One way to reinvent search and advertising within apps involves discounts and specials within mapping applications such as Google's recent move to use beacons and ask individuals to opt-in.

Another is Microsoft Bing's position to put the advertising in its own bucket within the app. The potential rise of ad blocking in apps prompted Bing to reinvent the way it viewed ads in its mobile app. Advertising in Bing's app relies on Near By Deals as a way to advertise specials and discounts based on location.

Apps are now available to block third-party ads in apps like Spotify, Apple News or CNN. These apps also block ads in any installed browsers for devices running iOS and Android.

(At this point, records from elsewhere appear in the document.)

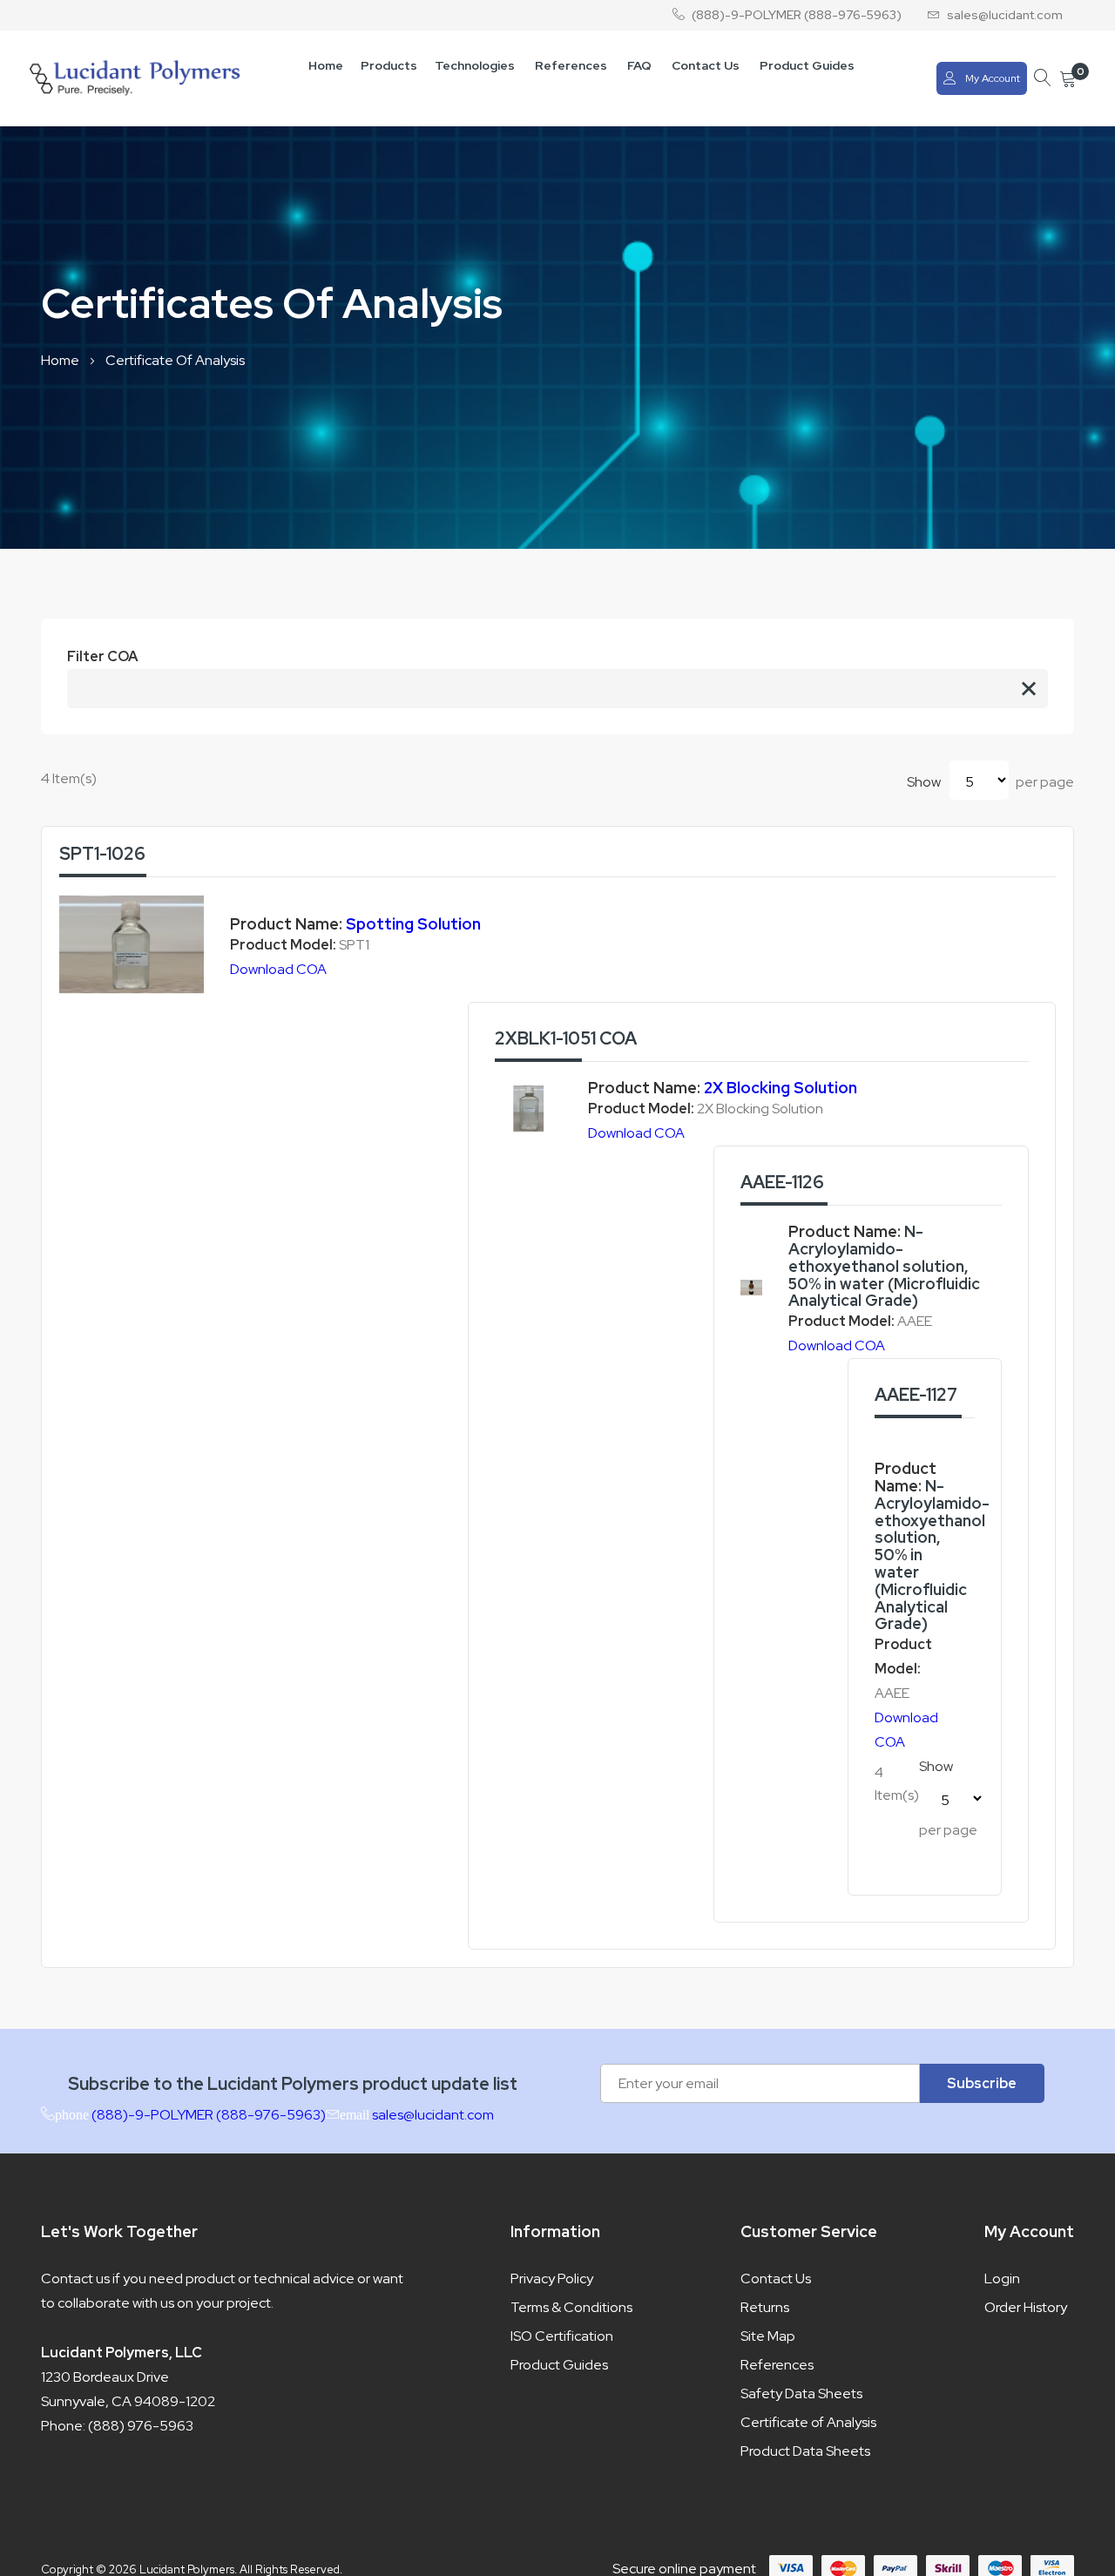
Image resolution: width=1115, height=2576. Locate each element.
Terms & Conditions (571, 2307)
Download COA (278, 969)
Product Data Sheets (805, 2451)
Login (1002, 2278)
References (571, 65)
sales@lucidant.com (1005, 15)
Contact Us (706, 65)
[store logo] (135, 78)
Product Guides (807, 65)
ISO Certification (561, 2336)
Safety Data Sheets (801, 2393)
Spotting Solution (413, 924)
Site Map (767, 2336)
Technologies (475, 65)
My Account (992, 78)
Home (325, 65)
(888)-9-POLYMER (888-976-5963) (797, 15)
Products (389, 65)
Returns (764, 2307)
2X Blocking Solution (780, 1088)
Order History (1025, 2307)
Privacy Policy (551, 2278)
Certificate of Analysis (808, 2422)
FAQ (639, 65)
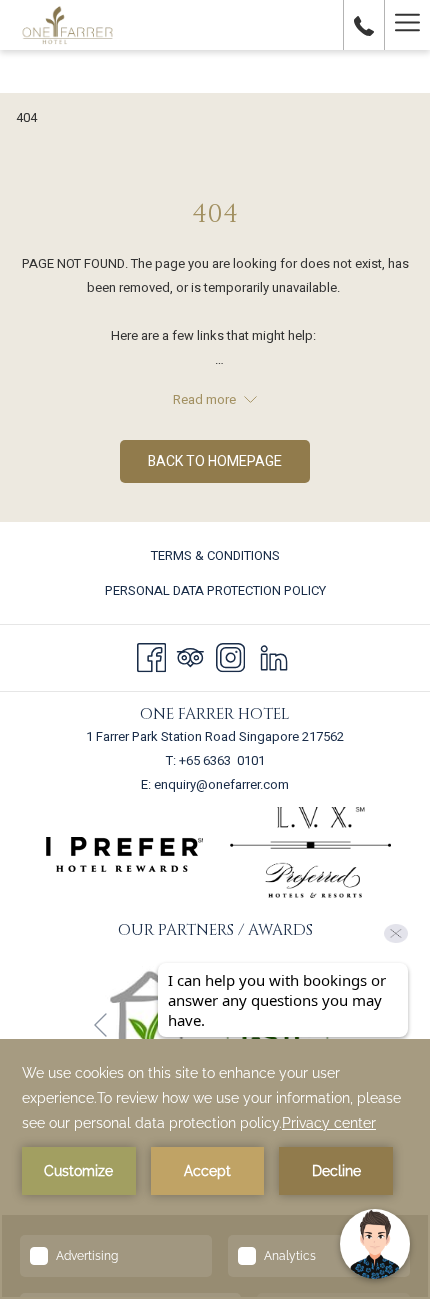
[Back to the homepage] (67, 25)
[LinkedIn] (274, 656)
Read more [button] (206, 399)
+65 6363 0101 (222, 760)
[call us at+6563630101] (364, 24)
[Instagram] (230, 656)
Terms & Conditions (215, 555)
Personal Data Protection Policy (215, 590)
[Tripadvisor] (190, 656)
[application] (215, 1169)
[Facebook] (151, 656)
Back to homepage (215, 461)
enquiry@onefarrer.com (221, 784)
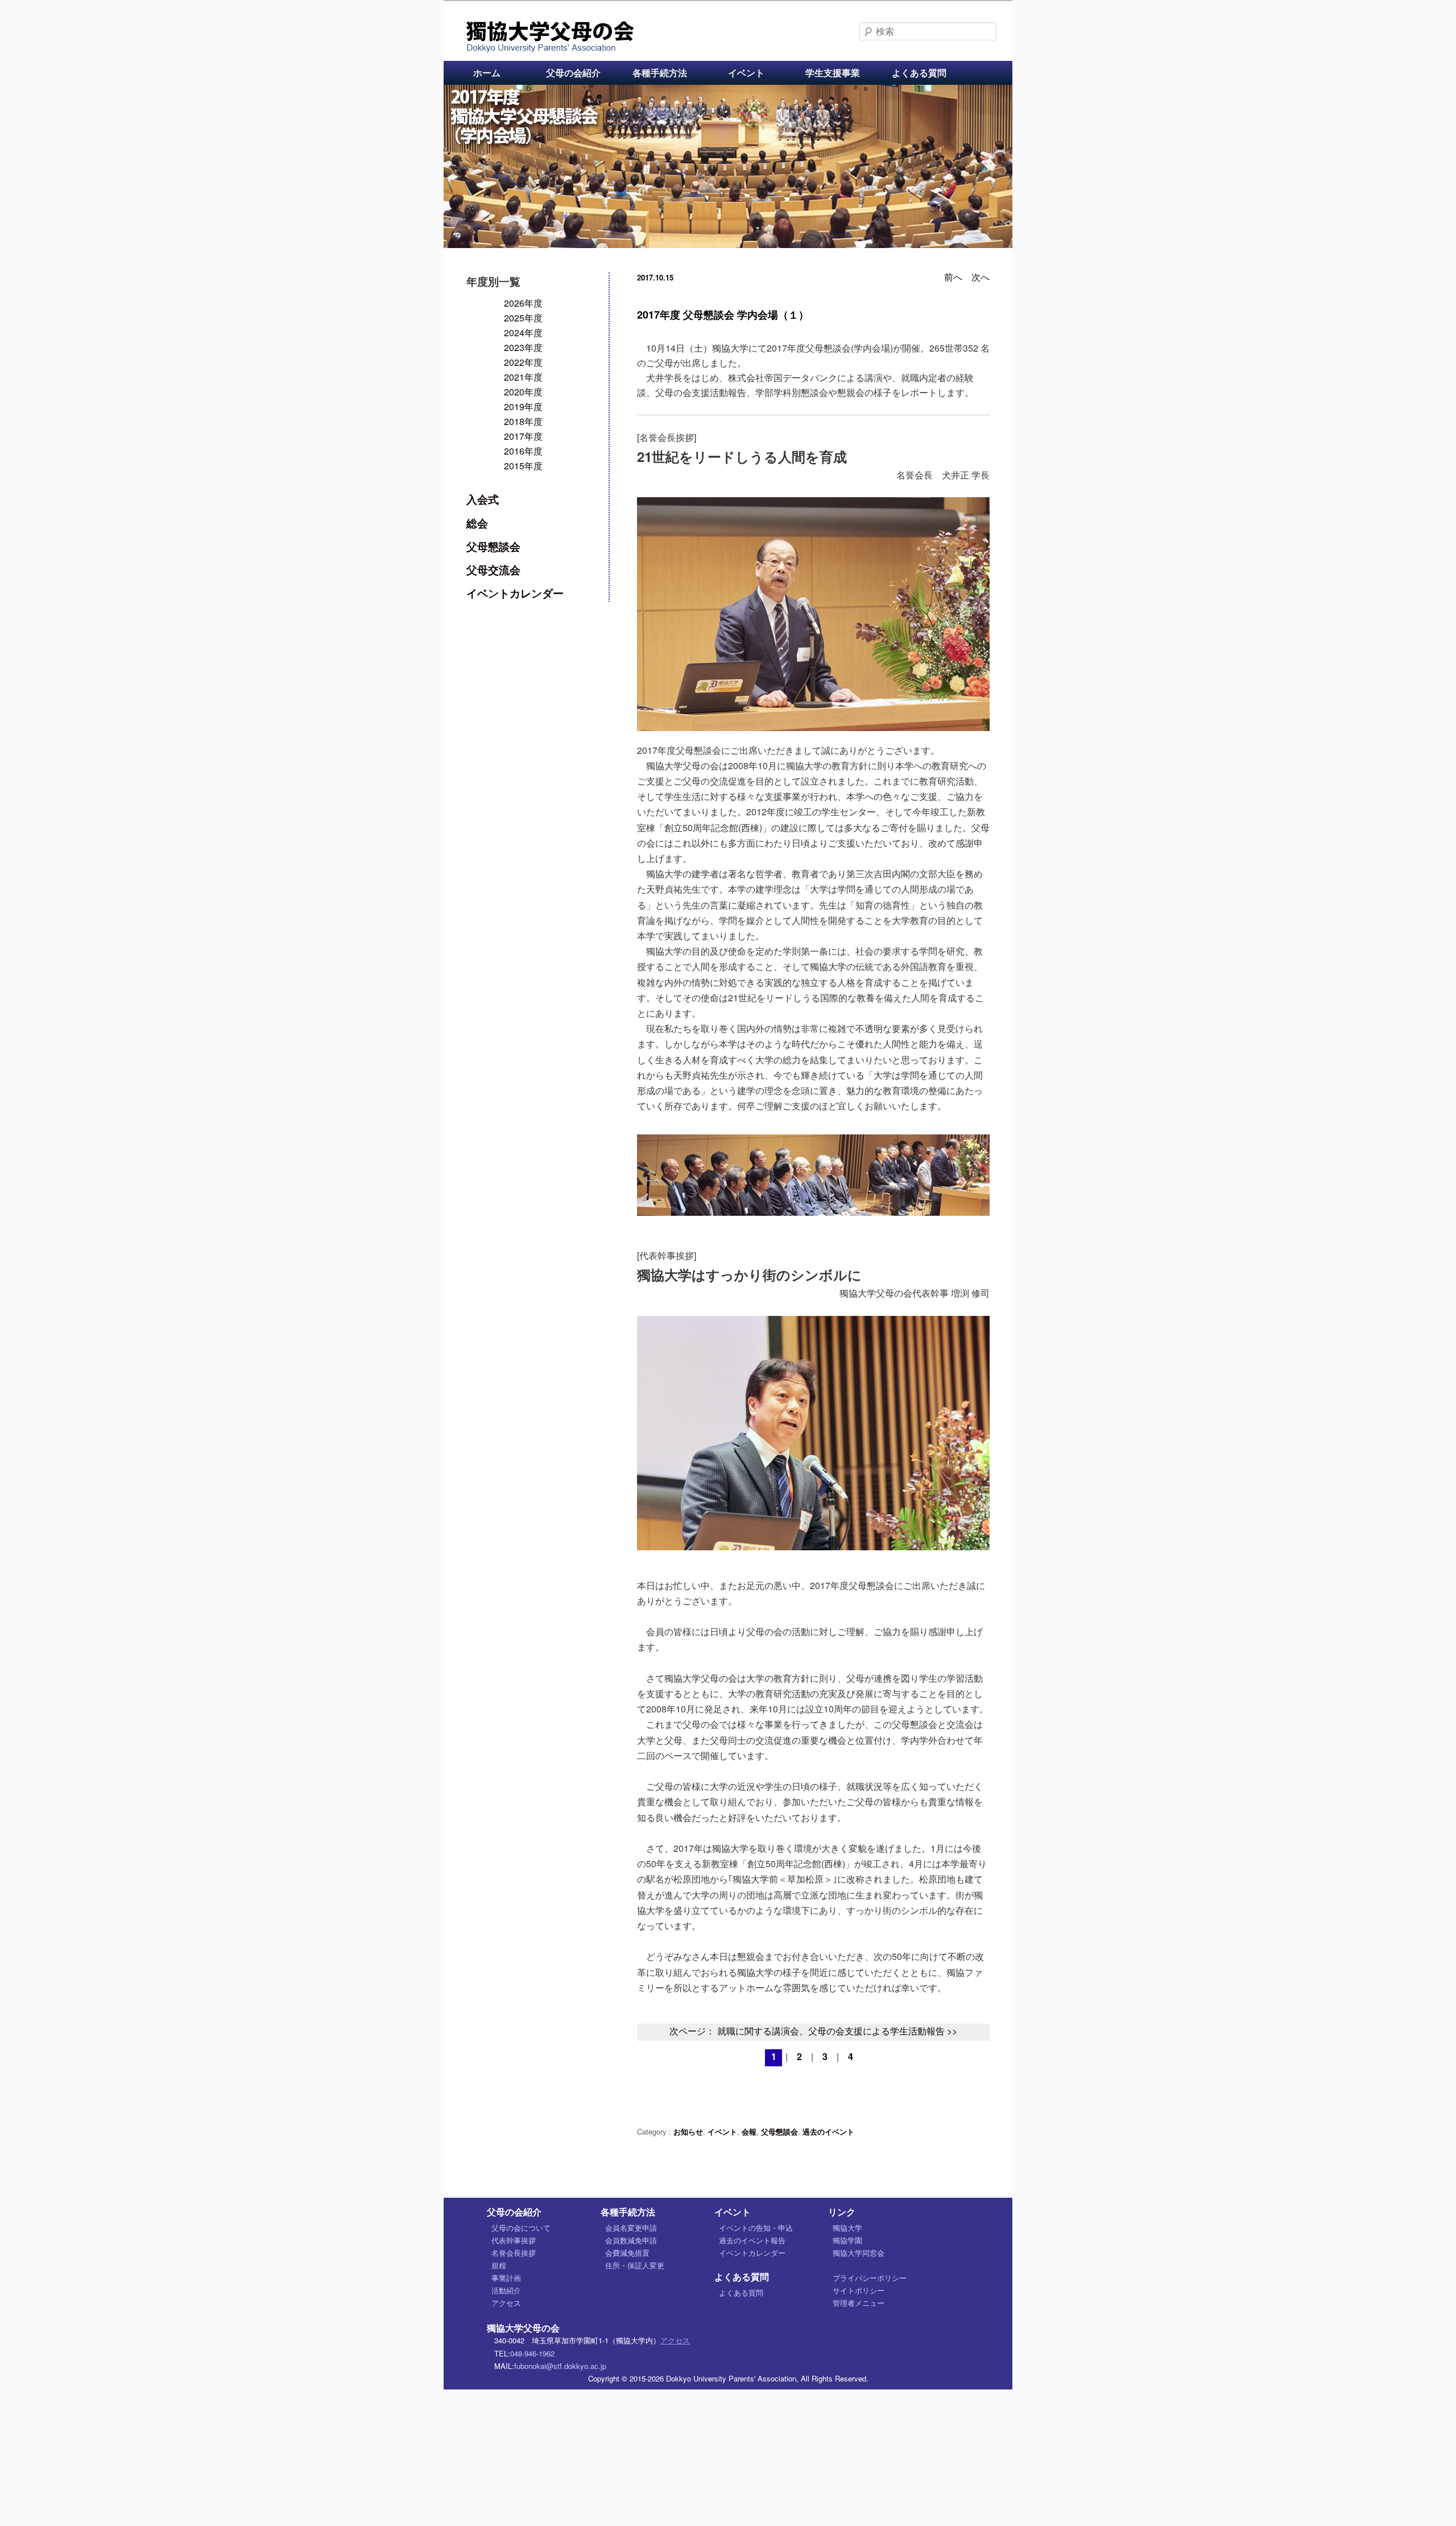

The PageFair study reports that most in-app ad-blocking apps operate with an HTTP Proxy that works only on WiFi connections.

Some in-app ad-blocking apps operate a VPN, which works on both WiFi and cellular connections. And while in-app ad-blocking apps have previously been banned for violating PlayStore policies, VPN-based ad-blocking apps are getting around these rules, according to the report.

It's no surprise that the PageFair report predicts ad-blocking browsers will continue to grow wherever data costs are high. Wireless carriers will attempt to remain competitive and reduce costs for their subscribers, and unless the bandwidth cost of current advertising is addressed, the ad-funded digital media industry will never get a chance to grow in developing economies.